◆ Stored data:
== Segment start ==
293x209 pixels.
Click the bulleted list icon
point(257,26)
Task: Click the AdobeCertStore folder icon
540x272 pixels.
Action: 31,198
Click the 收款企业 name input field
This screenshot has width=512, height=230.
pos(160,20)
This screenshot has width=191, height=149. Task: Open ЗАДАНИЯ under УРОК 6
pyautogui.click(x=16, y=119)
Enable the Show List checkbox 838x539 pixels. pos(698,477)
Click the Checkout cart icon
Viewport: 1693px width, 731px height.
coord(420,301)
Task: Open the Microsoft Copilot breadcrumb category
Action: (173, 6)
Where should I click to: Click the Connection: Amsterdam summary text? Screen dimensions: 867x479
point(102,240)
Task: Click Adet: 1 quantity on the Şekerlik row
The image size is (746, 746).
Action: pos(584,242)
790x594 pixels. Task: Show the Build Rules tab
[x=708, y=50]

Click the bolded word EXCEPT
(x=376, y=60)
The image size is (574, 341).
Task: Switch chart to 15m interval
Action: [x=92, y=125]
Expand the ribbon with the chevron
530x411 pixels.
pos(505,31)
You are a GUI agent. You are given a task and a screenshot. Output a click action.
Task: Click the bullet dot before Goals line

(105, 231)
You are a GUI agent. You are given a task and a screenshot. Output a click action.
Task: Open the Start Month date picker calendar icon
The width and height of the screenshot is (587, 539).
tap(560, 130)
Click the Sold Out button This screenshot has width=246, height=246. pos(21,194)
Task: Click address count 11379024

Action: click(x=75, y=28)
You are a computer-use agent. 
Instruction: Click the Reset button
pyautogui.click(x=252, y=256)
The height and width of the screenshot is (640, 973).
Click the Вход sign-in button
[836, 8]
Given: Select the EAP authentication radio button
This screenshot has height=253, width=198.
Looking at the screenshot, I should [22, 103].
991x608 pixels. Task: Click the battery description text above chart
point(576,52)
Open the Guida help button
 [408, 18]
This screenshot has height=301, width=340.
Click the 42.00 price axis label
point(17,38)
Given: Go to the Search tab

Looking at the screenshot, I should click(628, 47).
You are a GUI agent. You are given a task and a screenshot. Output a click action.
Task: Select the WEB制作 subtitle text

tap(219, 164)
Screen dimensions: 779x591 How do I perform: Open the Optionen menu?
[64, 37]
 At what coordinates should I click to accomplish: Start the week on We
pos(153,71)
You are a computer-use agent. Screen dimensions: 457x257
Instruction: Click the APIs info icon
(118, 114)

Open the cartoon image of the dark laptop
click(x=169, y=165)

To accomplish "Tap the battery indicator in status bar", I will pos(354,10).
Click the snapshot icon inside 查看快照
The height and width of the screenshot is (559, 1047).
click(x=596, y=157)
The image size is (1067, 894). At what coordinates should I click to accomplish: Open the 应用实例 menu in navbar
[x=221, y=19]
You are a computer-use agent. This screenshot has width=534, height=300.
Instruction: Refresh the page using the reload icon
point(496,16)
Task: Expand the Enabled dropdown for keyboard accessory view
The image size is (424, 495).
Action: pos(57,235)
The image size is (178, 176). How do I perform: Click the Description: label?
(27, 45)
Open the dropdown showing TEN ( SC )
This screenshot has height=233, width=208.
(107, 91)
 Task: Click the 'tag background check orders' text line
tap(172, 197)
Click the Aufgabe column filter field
== Segment end ==
◆ Work item: Output only a verbatim copy of the lines spanning from the line that contains "Screen dimensions: 779x591" to the end of the records above.

◆ Finished task:
Screen dimensions: 779x591 How do I perform: Open the Optionen menu?
[64, 37]
 At what coordinates should I click to accomplish: Start the week on We
pos(153,71)
You are a computer-use agent. Screen dimensions: 457x257
Instruction: Click the APIs info icon
(118, 114)

Open the cartoon image of the dark laptop
click(x=169, y=165)

To accomplish "Tap the battery indicator in status bar", I will pos(354,10).
Click the snapshot icon inside 查看快照
The height and width of the screenshot is (559, 1047).
click(x=596, y=157)
The image size is (1067, 894). At what coordinates should I click to accomplish: Open the 应用实例 menu in navbar
[x=221, y=19]
You are a computer-use agent. This screenshot has width=534, height=300.
Instruction: Refresh the page using the reload icon
point(496,16)
Task: Expand the Enabled dropdown for keyboard accessory view
The image size is (424, 495).
Action: pos(57,235)
The image size is (178, 176). How do I perform: Click the Description: label?
(27, 45)
Open the dropdown showing TEN ( SC )
This screenshot has height=233, width=208.
(107, 91)
 Task: Click the 'tag background check orders' text line
tap(172, 197)
Click the Aufgabe column filter field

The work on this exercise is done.